Ukrainian President Volodymyr Zelensky visited newly liberated Kherson on Monday, addressing the residents of a city that Russia claimed only six weeks ago to have annexed “forever.”
“This is the beginning of the end of the war,” Mr. Zelensky told a crowd of several hundred cheering people who came to the city’s central Freedom Square to greet him. “We are step by step returning to all of the temporarily occupied territories.”
Mr. Zelensky made the unannounced visit just 72 hours after the first Ukrainian troops entered Kherson in the wake of a Russian withdrawal across the Dnipro River, which now forms the front line.
His appearance also came on the opening day of a G20 summit in Indonesia that is expected to be dominated by discussions of the war in Ukraine. Russian President Vladimir Putin will not be in attendance.
Speaking on the sidelines of the summit in Bali, U.S. President Joe Biden hailed “the courage, determination and capacity of the Ukrainian people, the Ukrainian military,” and said the U.S. would “provide the capability for the Ukrainian people to defend themselves.”
But in a sign that the White House is worried about an escalation of the war, CIA director William Burns met with his Russian counterpart, Sergei Naryshkin, in Ankara on Monday in the highest-level face-to-face talks between the U.S. and Russia since Mr. Putin ordered his troops across the Ukrainian border in February.
Mr. Putin has repeatedly suggested that Russia is ready to use everything in its arsenal – a barely coded reference to nuclear weapons – to defend what it considers to be its territory. In October, he signed a decree claiming that the Ukrainian regions of Kherson, Zaporizhzhia, Donetsk and Luhansk had been annexed and were now part of the Russian Federation. Russia also illegally seized and annexed Crimea from Ukraine in 2014.

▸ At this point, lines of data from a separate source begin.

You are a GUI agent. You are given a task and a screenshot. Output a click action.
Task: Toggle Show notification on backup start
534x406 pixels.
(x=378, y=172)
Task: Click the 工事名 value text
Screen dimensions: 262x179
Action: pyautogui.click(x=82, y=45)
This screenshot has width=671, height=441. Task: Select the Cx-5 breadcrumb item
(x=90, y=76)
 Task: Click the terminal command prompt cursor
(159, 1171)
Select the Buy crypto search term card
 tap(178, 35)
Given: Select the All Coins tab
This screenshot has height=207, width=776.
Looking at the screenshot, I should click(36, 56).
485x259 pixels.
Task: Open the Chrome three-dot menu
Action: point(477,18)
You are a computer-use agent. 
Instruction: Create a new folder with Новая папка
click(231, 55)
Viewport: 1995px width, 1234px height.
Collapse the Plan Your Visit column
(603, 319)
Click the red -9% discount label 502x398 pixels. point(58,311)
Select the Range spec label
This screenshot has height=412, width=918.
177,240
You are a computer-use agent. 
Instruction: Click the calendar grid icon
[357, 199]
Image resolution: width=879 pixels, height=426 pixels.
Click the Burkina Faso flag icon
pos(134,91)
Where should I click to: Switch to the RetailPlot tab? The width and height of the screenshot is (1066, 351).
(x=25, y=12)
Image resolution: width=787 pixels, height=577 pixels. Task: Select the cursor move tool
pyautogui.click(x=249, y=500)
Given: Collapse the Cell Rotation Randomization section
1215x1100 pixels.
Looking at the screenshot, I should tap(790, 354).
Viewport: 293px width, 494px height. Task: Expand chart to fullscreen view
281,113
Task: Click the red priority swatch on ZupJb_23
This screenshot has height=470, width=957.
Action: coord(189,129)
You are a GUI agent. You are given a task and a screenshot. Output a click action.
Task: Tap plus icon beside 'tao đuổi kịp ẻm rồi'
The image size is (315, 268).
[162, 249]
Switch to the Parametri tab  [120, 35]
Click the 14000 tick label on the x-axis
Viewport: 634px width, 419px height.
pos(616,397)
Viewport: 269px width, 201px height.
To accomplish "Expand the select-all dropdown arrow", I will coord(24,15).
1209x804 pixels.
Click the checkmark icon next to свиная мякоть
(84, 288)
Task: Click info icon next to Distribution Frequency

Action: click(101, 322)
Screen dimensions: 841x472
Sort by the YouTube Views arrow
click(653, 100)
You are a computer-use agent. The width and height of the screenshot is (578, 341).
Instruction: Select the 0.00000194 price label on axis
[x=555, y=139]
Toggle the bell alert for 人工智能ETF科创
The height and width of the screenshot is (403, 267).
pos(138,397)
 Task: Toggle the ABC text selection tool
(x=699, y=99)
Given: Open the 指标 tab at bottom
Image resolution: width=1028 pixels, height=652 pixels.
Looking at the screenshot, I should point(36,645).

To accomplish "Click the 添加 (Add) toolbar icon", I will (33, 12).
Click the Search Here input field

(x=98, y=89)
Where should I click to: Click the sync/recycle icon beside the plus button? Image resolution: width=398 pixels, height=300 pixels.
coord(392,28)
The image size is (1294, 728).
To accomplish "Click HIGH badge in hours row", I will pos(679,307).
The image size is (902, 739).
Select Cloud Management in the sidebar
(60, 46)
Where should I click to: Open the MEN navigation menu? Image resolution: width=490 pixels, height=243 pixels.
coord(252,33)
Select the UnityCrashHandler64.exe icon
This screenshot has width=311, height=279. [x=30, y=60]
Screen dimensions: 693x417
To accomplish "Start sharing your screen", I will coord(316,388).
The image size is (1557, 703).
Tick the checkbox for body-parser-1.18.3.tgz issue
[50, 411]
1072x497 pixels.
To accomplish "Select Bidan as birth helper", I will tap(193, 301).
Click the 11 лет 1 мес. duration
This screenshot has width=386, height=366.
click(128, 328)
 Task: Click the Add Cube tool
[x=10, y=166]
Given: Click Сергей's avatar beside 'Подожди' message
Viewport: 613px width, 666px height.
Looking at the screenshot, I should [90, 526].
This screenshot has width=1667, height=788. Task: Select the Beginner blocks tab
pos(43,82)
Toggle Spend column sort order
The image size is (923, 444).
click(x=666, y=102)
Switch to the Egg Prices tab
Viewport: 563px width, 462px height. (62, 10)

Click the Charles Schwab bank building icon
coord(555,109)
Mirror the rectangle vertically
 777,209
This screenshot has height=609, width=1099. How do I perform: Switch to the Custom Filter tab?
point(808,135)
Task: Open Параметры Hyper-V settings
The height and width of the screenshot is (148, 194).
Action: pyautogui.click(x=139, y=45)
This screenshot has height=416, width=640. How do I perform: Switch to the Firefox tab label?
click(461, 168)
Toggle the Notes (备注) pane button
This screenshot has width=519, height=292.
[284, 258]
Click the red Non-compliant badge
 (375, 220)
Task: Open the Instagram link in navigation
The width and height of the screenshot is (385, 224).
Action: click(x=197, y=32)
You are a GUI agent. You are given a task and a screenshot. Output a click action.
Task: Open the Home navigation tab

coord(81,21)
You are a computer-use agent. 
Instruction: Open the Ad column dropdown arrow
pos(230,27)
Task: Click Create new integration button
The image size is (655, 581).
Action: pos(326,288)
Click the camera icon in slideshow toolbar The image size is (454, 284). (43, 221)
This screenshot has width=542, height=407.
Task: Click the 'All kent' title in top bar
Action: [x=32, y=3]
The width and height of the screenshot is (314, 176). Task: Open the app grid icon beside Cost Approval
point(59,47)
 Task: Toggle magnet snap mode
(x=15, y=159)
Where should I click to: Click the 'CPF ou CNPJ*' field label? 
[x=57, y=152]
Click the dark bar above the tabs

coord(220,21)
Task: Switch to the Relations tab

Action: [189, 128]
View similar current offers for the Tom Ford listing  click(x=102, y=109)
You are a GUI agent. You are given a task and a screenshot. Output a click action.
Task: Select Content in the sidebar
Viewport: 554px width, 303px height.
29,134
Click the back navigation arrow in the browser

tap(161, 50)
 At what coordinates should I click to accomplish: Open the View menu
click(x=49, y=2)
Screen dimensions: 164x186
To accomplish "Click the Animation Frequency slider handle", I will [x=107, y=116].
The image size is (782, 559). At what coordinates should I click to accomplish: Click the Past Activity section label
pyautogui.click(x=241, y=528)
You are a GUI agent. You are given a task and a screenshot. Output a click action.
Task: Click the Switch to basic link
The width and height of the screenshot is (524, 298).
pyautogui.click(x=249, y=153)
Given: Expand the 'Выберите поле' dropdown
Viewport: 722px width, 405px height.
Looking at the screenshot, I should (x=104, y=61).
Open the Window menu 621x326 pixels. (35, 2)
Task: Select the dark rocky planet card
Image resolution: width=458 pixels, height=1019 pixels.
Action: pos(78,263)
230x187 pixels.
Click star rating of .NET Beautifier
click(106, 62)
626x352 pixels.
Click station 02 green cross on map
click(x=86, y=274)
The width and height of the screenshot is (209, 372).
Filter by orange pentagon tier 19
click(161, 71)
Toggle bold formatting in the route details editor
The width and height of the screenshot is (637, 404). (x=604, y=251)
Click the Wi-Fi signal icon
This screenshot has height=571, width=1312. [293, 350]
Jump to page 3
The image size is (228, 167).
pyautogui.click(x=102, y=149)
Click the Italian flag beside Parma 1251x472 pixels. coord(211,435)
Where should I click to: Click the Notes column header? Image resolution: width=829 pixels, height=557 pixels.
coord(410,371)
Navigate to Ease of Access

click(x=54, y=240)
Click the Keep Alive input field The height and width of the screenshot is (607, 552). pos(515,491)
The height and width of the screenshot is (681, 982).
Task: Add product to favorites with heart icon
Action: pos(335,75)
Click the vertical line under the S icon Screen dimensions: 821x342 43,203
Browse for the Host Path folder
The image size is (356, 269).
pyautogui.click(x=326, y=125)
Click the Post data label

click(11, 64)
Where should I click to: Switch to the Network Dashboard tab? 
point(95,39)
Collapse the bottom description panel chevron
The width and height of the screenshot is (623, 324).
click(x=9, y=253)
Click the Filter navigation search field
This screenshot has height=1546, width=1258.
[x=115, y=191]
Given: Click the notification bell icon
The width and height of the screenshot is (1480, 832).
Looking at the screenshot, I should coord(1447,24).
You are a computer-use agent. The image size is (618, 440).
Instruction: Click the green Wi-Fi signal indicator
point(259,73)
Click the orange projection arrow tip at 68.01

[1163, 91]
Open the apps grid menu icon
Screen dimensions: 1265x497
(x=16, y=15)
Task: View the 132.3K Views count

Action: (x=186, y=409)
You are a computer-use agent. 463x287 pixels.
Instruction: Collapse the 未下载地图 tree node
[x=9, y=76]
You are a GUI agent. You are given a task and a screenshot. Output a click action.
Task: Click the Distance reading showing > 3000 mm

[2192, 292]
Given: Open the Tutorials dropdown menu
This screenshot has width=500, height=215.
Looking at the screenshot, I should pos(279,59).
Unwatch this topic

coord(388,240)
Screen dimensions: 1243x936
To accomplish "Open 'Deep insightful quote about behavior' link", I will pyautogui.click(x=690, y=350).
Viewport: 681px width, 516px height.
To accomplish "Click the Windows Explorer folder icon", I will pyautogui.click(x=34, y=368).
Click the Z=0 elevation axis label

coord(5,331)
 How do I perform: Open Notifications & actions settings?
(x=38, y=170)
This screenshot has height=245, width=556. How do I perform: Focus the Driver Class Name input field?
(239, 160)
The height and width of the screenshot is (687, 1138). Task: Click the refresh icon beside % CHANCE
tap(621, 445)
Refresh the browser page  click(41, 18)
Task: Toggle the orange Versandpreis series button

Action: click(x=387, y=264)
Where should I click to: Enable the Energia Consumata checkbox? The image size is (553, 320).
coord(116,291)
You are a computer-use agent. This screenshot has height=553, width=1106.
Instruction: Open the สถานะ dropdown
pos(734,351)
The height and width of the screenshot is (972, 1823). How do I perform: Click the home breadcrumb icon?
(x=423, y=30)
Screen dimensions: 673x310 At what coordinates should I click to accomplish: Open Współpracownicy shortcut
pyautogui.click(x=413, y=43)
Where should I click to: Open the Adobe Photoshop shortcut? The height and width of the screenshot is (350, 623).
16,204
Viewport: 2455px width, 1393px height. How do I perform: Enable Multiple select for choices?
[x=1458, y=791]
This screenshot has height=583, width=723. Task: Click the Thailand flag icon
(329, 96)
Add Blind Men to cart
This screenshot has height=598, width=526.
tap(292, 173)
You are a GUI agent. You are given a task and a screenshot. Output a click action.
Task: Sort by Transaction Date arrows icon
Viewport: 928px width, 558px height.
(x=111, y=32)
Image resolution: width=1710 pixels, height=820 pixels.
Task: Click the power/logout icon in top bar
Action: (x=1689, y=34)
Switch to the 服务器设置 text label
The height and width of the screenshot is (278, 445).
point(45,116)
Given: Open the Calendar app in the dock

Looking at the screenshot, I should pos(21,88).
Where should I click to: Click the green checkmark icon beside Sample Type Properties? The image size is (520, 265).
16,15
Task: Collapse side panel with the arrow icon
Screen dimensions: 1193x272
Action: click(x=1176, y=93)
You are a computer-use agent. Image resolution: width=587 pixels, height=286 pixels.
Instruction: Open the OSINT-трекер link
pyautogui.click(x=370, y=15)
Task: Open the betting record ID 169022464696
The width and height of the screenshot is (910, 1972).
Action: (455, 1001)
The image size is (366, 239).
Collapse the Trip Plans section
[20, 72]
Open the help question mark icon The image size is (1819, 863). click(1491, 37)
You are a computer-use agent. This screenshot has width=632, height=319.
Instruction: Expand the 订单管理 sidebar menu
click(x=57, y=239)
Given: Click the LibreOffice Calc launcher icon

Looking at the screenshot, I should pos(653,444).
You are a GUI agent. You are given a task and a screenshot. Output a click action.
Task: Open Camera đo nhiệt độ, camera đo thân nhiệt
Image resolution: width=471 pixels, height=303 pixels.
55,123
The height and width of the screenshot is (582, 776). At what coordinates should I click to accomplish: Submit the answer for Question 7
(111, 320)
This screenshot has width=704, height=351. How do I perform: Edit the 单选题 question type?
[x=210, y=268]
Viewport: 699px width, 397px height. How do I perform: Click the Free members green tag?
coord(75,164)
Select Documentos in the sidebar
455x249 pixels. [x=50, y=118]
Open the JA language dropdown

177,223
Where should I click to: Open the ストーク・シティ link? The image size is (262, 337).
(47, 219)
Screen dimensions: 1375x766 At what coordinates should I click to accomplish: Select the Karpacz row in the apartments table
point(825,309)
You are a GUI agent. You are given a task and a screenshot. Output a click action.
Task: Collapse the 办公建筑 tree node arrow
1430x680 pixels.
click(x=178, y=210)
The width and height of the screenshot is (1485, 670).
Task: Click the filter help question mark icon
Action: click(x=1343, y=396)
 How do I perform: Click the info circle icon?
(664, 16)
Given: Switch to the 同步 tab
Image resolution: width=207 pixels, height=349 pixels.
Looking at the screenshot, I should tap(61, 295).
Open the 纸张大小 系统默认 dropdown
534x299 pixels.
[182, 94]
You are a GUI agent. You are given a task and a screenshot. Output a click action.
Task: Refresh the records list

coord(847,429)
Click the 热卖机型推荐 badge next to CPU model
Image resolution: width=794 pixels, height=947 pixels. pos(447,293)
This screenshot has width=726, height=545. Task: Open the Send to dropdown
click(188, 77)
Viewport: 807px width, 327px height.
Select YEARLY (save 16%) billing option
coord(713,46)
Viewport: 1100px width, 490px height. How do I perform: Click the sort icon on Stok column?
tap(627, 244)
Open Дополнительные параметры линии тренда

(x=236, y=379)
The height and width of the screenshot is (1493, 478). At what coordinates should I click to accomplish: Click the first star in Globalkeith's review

While Mr. Putin was avoiding a confrontation with his G20 counterparts, Mr. Zelensky – not for the first time – was standing just two kilometres from Russian-controlled territory. He oversaw a ceremonial flag-raising and pinned medals on soldiers who had taken part in the liberation of Kherson.
“Honestly, it’s important to be here. This is important. Everybody is at risk. The military takes risks every day,” he told an impromptu news conference on Freedom Square, just hours after the regional governor had asked people not to gather in the city centre because of the number of mines and boobytraps left behind by retreating Russian forces.
“It seems to me that we need to speak here and support Kherson residents,” Mr. Zelensky said. “I will tell you humanly that I really want to get the emotions, the energy from the people.”
Mr. Putin, who ordered a full-scale invasion of Ukraine on Feb. 24, has yet to set foot in any of the country’s occupied areas.
Dmitry Peskov, Mr. Putin’s spokesperson, said the Kremlin had nothing to say about Mr. Zelensky’s trip to Kherson. “We leave that without comments. You know it’s the territory of the Russian Federation.”
It’s a territory left in shambles. Kherson was without water, power or mobile phone service Sunday when The Globe and Mail visited the city, though Ukrainian engineers were racing to restore services.
Residents who had remained in the city during Russia’s 256-day occupation recalled how they lived in fear of the enemy forces. The Russians initially appeared to tolerate pro-Ukrainian demonstrations in the city, only to later arrest and interrogate those who had taken part.
“It was so scary. We couldn’t go anywhere, and there was no food, no electricity, no mobile network,” said Dasha Bryletska, a 16-year-old who said she spent most of the past eight months indoors, taking an online nursing course.
She said she now hoped to leave Kherson and go to university somewhere else in Ukraine.
In a Sunday video address, Mr. Zelensky said Ukrainian forces had already discovered evidence of 400 alleged war crimes committed by Russian forces in the region. “The bodies of both civilians and military personnel have been found,” he said.
Some Kherson residents, however, appear to have accepted the Russian presence, taking jobs in the occupation administration and receiving salaries and pensions that residents say were higher than those paid in Ukraine. At least some residents – Russia claims 115,000 out of a prewar population of almost 300,000 – appear to have fled across the Dnipro ahead of the influx of Ukrainian troops.
Oleksandr Vilkul, the head of the military administration in the nearby city of Kryvyi Rih, visited Kherson on Sunday and said its liberation was important to all of southern Ukraine. “On the right bank of the Dnipro, cities like Mykolaiv, Odesa and Kryvyi Rih are now 100-per-cent safe from ground operations. There will still be rockets, kamikaze drones and attacks on our energy systems, but no one will enter these cities with tanks,” Mr. Vilkul said.
And, he added, the liberation of Kherson opened other military options for Ukraine. “It’s not that far from here to Crimea.”